[Collected data entries]
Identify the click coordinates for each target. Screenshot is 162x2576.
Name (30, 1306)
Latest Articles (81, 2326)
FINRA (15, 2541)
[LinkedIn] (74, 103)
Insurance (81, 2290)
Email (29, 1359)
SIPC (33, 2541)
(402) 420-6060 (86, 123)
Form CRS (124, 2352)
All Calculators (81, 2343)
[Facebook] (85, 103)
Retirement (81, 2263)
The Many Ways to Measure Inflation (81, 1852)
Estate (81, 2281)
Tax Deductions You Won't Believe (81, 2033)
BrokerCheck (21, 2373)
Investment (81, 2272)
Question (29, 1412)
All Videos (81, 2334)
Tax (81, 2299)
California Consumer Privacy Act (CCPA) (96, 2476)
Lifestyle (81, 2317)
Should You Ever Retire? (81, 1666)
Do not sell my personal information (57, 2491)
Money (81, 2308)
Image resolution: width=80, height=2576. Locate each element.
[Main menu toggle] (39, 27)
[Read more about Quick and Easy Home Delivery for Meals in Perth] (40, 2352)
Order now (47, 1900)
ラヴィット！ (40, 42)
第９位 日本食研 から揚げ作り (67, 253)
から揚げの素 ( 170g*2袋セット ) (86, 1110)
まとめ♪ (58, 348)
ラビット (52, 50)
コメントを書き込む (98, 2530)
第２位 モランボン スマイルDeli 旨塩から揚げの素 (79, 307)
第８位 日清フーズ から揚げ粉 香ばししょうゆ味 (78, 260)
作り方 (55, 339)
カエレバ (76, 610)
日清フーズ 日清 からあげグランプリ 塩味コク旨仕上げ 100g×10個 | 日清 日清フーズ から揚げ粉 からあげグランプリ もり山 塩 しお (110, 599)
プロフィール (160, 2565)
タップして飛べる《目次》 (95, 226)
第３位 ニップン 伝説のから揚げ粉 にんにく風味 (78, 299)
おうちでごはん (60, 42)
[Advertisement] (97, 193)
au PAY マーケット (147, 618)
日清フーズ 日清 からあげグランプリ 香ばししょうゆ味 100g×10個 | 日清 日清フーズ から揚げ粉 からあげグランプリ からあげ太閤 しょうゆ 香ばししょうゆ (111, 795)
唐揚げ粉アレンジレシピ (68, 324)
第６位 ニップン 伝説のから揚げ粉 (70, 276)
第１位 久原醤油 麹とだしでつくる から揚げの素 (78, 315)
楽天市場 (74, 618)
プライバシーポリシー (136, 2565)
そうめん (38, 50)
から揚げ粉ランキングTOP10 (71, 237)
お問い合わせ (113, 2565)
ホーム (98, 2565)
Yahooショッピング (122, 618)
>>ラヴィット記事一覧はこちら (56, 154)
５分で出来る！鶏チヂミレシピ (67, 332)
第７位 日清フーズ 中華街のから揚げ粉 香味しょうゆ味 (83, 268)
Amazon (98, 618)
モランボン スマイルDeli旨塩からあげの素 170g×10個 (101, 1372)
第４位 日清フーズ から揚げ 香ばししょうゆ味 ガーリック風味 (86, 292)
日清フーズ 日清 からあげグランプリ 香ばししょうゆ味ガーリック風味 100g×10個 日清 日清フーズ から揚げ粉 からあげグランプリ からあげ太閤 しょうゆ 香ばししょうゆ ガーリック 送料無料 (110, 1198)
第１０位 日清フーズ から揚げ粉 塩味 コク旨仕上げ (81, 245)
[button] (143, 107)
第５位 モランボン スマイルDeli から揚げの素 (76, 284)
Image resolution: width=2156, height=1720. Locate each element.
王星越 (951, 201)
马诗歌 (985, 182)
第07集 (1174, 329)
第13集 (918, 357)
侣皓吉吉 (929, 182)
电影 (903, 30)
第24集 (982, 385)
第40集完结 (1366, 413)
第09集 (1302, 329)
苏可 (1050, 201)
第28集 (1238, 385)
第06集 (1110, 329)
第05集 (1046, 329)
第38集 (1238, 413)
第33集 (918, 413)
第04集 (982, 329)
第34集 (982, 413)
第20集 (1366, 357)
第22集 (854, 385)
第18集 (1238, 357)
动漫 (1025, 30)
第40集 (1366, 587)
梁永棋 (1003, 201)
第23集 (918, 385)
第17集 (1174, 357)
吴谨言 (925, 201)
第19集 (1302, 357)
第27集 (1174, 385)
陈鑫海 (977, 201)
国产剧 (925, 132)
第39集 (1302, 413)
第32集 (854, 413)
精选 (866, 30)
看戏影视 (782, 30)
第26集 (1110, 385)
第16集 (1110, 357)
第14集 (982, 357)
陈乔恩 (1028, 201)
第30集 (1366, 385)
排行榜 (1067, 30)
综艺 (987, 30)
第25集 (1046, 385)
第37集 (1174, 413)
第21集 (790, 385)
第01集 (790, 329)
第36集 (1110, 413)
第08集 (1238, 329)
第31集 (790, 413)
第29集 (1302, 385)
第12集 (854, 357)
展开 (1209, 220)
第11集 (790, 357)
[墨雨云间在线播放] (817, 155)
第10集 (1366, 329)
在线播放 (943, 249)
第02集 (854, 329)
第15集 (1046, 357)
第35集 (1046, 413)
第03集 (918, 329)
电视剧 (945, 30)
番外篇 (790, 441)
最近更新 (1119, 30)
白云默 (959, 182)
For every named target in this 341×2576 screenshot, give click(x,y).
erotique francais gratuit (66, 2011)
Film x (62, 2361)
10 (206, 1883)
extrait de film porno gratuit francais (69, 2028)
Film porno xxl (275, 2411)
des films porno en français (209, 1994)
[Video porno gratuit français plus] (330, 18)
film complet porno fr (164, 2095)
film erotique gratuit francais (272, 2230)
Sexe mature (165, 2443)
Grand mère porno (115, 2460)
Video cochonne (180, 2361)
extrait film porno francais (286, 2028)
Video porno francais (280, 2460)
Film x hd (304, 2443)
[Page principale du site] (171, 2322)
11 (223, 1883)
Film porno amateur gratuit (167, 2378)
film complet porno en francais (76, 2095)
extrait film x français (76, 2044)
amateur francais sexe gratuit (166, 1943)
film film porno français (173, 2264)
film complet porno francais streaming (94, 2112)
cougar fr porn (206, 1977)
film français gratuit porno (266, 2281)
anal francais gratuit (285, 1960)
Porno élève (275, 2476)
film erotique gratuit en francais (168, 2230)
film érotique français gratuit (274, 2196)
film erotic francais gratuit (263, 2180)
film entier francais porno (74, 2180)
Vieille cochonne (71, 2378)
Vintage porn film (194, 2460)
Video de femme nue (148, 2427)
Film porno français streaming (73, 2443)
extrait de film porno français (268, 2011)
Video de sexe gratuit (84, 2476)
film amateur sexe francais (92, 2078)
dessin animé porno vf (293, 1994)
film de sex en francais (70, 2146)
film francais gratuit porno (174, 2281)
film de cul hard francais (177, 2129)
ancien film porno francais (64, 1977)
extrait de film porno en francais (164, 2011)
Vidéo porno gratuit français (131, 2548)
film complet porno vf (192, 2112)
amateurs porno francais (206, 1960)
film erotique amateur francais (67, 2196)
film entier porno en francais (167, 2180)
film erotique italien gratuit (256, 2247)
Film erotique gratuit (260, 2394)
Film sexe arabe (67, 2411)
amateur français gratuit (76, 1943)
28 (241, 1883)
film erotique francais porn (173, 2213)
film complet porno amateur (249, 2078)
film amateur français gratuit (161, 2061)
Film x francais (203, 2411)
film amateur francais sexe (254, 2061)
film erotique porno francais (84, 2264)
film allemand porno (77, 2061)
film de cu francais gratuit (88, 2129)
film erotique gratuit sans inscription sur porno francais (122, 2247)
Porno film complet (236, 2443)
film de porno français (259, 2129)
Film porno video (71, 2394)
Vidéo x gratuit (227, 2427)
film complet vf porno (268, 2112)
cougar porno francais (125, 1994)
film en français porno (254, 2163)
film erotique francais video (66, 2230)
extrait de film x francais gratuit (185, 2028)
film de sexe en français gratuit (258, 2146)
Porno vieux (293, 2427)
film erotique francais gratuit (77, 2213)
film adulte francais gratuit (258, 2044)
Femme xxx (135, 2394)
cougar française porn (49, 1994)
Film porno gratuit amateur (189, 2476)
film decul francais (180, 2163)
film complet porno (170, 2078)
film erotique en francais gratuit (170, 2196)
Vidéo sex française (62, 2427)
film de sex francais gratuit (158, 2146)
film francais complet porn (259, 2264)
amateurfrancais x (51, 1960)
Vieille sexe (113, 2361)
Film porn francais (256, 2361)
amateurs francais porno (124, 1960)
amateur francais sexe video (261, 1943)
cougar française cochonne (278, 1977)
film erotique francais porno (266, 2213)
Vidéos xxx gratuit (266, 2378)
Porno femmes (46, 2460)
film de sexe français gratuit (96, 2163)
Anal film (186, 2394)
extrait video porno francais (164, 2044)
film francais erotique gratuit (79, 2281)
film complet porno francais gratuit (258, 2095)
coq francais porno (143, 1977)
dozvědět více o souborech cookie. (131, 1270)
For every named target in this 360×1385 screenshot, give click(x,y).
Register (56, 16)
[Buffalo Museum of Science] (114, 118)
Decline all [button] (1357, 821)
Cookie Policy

Required action: Starting at the line above that contains "film entier porno en francais (167, 2180)", write out each line exactly until the line that contains "Vidéos xxx gratuit (266, 2378)" has been written, and stop there.

Response:
film entier porno en francais (167, 2180)
film erotique italien gratuit (256, 2247)
Film erotique gratuit (260, 2394)
Film sexe arabe (67, 2411)
amateur français gratuit (76, 1943)
28 (241, 1883)
film erotique francais porn (173, 2213)
film complet porno amateur (249, 2078)
film amateur français gratuit (161, 2061)
Film x francais (203, 2411)
film amateur francais sexe (254, 2061)
film erotique porno francais (84, 2264)
film allemand porno (77, 2061)
film de cu francais gratuit (88, 2129)
film erotique gratuit sans inscription sur porno francais (122, 2247)
Porno film complet (236, 2443)
film de porno français (259, 2129)
Film porno video (71, 2394)
Vidéo x gratuit (227, 2427)
film complet vf porno (268, 2112)
cougar porno francais (125, 1994)
film en français porno (254, 2163)
film erotique francais video (66, 2230)
extrait de film x francais gratuit (185, 2028)
film de sexe en français gratuit (258, 2146)
Porno vieux (293, 2427)
film erotique francais gratuit (77, 2213)
film adulte francais gratuit (258, 2044)
Femme xxx (135, 2394)
cougar française porn (49, 1994)
Film porno gratuit amateur (189, 2476)
film decul francais (180, 2163)
film complet porno (170, 2078)
film erotique en francais gratuit (170, 2196)
Vidéo sex française (62, 2427)
film de sex francais gratuit (158, 2146)
film francais complet porn (259, 2264)
amateurfrancais x (51, 1960)
Vieille sexe (113, 2361)
Film porn francais (256, 2361)
amateurs francais porno (124, 1960)
amateur francais sexe video (261, 1943)
cougar française cochonne (278, 1977)
film erotique francais porno (266, 2213)
Vidéos xxx gratuit (266, 2378)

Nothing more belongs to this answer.